Hier die Diskussion bei Facebook im Detail:

Pizza Mann um die Ecke nutzt die Bestellplattformen im Internet und zahlt bis zu 20% an Lieferando & Co. Am Ende wird…

Posted by Rainer Weichbrodt on Montag, 14. September 2015

Zentrale Internetplattformen für lokal angebotene Produkte und Dienstleistungen

Es gibt viele dieser zentralen Plattformen. Lieferando für Essenslieferungen nach Hause, MyHammer für Dienstleistungen von Handwerkern und diverse Anbieter die es dem lokalen Einzelhandel ermöglichen möchten, Produkte online anzubieten. Gemeinsam haben diese Plattformen auf jeden Fall eine Sache: Sie möchten Geld verdienen. Entweder durch eine Pauschale oder aber durch Umsatzbeteiligung. Das ist auch gar nicht weiter schlimm, sondern sogar sehr verständlich und für mich selbstverständlich.

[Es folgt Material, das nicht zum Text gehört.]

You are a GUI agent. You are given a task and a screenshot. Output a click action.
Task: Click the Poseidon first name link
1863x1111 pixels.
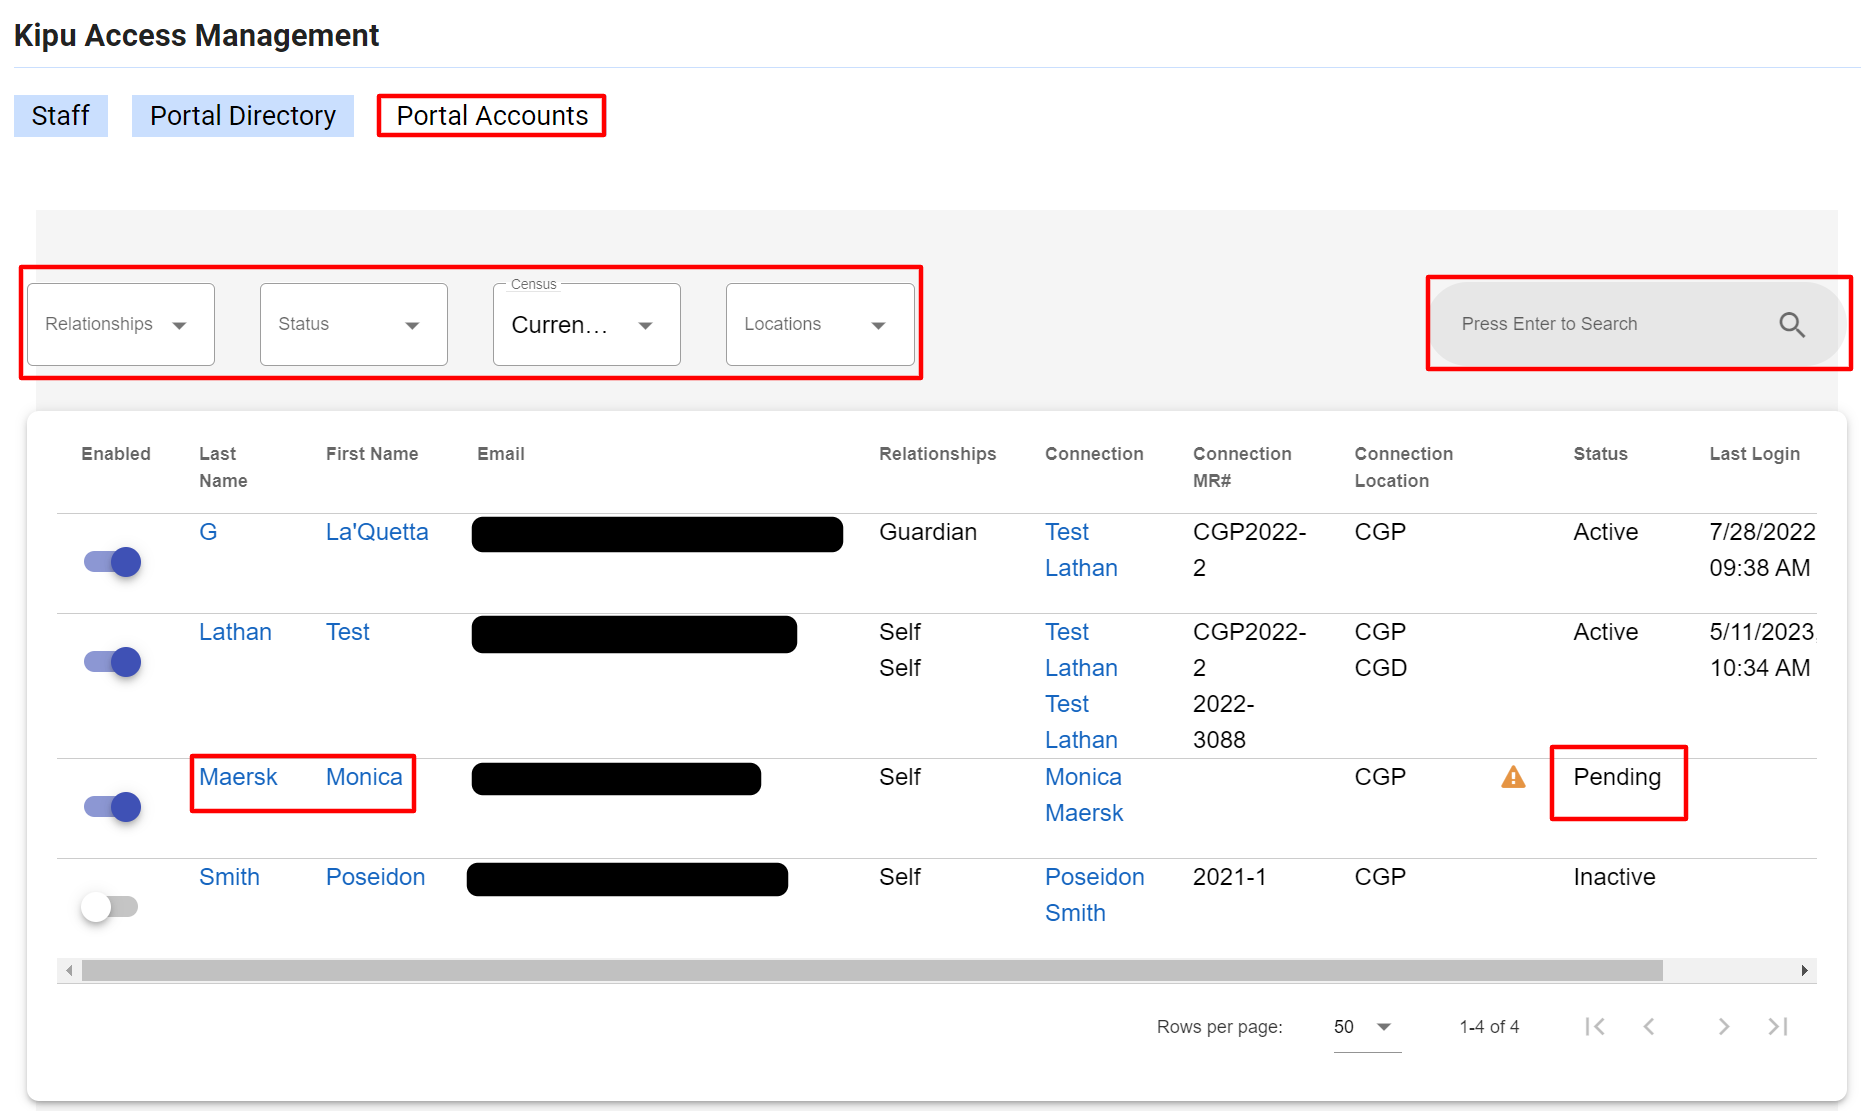pyautogui.click(x=375, y=877)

Ich möchte in diesem Beitrag gerne bei der Bestellung von Pizza oder anderen Gerichten für die Lieferung nach Hause bleiben. Dies macht es ein wenig einfacher, anhand eines Beispiels die Fallen zu klären. Grundsätzlich lassen sich die verschiedenen Aussagen aber auch gut auf andere Plattformen übertragen. Wenn es dazu Fragen gibt, dann gerne in den Kommentaren zu diesem Beitrag.

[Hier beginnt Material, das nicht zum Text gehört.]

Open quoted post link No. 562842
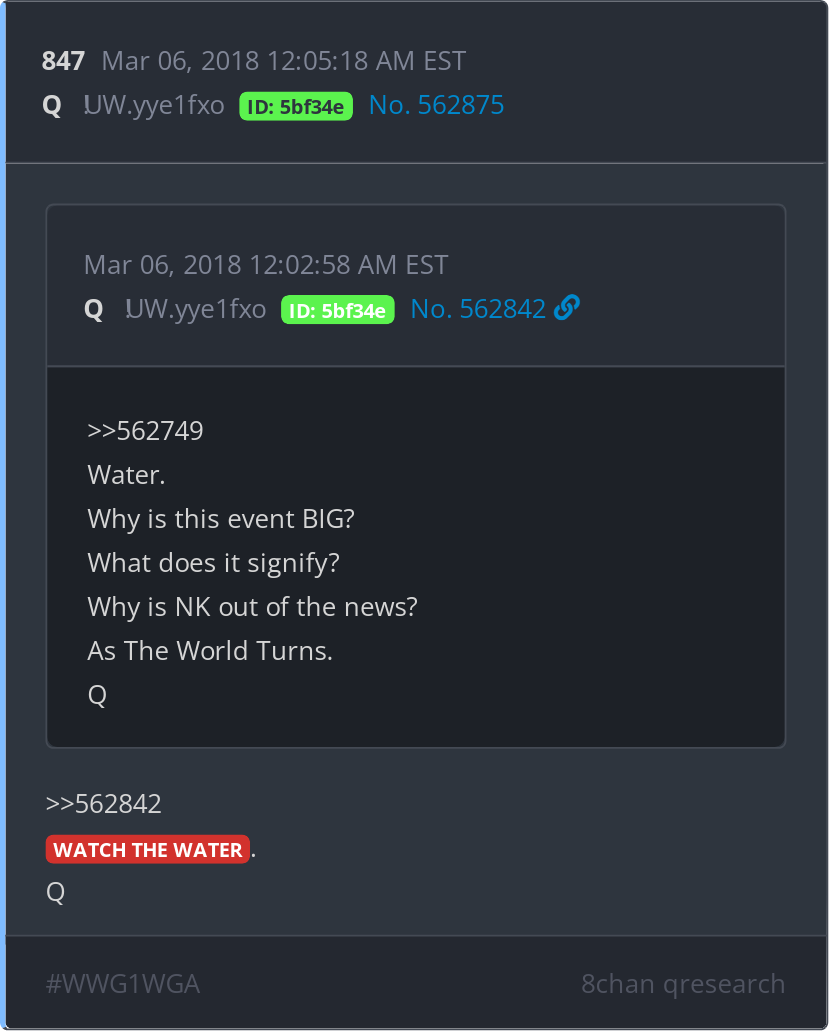The image size is (830, 1032). click(x=478, y=309)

Das Beispiel. Pizzabäcker vertreibt seine Pizza über eine Online Plattform.

Weil es so gut passt, bleibe ich gleich mal beim Pizzabäcker der seine Pizza (und andere Gerichte) auf einer zentralen Bestellplattform neben den Produkten anderer Anbieter vertreibt. Er wurde wahrscheinlich in der Vergangenheit auf diese Möglichkeit aufmerksam, da entweder Kunden nachgefragt haben oder er sich selber gedacht hat, dass ein zusätzlicher Bestellweg nicht schaden kann. Er hatte also das Ziel, einen weiteren Vertriebsweg zu öffnen. Wahrscheinlich war sein vorrangiges Ziel die Gewinnung neuer Kunden.

Heute steht dieser Pizzabäcker vor dem Problem, dass seine Kunden ausschließlich die zentrale Bestellplattform nutzen um sich Essen nach Hause liefern zu lassen. Es bestellen also auch die Kunden online, die ihn bereits kennen. Vielleicht sogar solche, die früher einmal per Telefon bestellt haben. Das ist nicht gut für die Marge des Pizzabäckers, verlangen die zentralen Bestellplattformen doch durchaus bis zu 20% Verkaufsprovisionen. Dazu kommt noch das Problem, dass es immer schlecht ist wenn man als Anbieter nur einen Vertriebsweg hat. Wenn man diesen dann noch nich einmal selber in der Hand hat, dann ist das richtig böse.

Warum tun Kunden das?

In der Diskussion bei Facebook kam kurzzeitig der Punkt “Verantwortung des Kunden” ins Gespräch. Ich bin aber der Meinung, dass man den Kunden hier keinen Vorwurf machen kann. Sie nutzen einfach den Bestellweg der für sie am interessantesten ist. Sei es, weil die Bestellung online so schön einfach ist oder aber weil die genutzte Plattform sogar noch Rabatte anbietet, wenn man häufiger deren Bestellfunktion nutzt. Beides sind gute Gründe, die ich durchaus nachvollziehen kann. Ich habe genau aus diesen beiden Gründen schon häufig eine Bestellplattformen genutzt.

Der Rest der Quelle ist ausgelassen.